Lições de liderança em crises: O que os empresários podem aprender com quem lidera situações extremas
Neste episódio do Tomorrow Talks, os apresentadores João Pedro Moraes e Bruno Bétega conversam com o Capitão Roberto Farina Filho, da Polícia Militar do Estado de São Paulo, que construiu sua trajetória atuando em liderança operacional, gestão de crises e defesa civil. Com formação em direito, ciências policiais e mestrado em administração de empresas, além de passagens por Harvard e Ohio University, Roberto conecta as lições da segurança pública ao universo da liderança e dos negócios.
A conversa aborda temas como tomada de decisão sob pressão, gestão de crises, inteligência emocional, prevenção e a importância de construir repertório para lidar com o imprevisível.
Pressão em dois mundos: vida e finanças
Roberto destaca que, embora o mundo público e o privado tenham peculiaridades distintas, ambos compartilham um elemento comum: a pressão constante. No setor público, o desafio é existencial – colocar a vida em risco para proteger outros. No setor privado, a pressão é financeira – sobreviver em um ambiente de beligerância comercial, lidando com clientes, funcionários, leis e concorrência.

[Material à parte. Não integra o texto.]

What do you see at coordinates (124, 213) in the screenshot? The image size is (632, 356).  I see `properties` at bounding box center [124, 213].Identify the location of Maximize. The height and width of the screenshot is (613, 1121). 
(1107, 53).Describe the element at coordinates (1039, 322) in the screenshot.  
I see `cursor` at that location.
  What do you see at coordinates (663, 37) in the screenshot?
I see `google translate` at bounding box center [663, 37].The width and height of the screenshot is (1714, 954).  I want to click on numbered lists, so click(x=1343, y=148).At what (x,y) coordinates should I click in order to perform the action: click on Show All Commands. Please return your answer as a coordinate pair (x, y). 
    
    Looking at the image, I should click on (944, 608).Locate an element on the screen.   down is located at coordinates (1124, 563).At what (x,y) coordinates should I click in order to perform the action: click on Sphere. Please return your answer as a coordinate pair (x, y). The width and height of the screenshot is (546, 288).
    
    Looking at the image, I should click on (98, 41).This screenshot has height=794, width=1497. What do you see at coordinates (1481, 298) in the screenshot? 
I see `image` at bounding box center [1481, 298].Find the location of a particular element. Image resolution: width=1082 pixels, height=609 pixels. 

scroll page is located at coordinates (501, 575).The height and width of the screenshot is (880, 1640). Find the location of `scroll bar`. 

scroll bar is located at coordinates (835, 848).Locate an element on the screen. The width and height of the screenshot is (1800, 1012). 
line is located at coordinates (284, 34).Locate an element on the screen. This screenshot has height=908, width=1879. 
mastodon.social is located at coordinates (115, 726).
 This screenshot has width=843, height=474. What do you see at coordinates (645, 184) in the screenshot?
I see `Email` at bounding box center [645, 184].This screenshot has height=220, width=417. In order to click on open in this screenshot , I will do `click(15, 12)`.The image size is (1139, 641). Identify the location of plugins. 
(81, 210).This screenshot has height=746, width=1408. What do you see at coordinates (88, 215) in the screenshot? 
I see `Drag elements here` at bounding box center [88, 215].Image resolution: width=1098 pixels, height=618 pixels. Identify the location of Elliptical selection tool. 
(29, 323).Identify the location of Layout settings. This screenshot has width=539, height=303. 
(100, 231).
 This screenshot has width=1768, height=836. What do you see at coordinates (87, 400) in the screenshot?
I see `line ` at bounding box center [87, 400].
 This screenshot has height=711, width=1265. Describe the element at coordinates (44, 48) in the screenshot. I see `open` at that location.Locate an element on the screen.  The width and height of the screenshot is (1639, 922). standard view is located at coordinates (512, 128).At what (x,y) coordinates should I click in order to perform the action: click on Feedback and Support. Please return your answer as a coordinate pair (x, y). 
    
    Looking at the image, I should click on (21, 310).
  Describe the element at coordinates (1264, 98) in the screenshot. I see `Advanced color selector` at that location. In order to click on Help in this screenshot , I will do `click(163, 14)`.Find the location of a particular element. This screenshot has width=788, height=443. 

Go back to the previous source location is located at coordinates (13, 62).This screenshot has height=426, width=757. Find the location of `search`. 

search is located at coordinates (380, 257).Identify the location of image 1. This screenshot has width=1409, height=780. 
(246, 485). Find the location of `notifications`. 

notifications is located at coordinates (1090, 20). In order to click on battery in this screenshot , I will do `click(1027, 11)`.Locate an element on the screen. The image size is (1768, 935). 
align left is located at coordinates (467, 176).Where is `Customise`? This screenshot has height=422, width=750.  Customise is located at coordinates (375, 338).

“No final, qual é a congruência disso? Pressão, gestão de crise, porque toda hora acontece crise, seja no público, seja no privado. Ela é uma certeza.” Ele observa que tanto a perda de um cliente quanto uma tragédia natural exigem uma resposta rápida e estruturada. A diferença está no tipo de ameaça: física ou financeira, mas ambas exigem liderança e capacidade de decisão.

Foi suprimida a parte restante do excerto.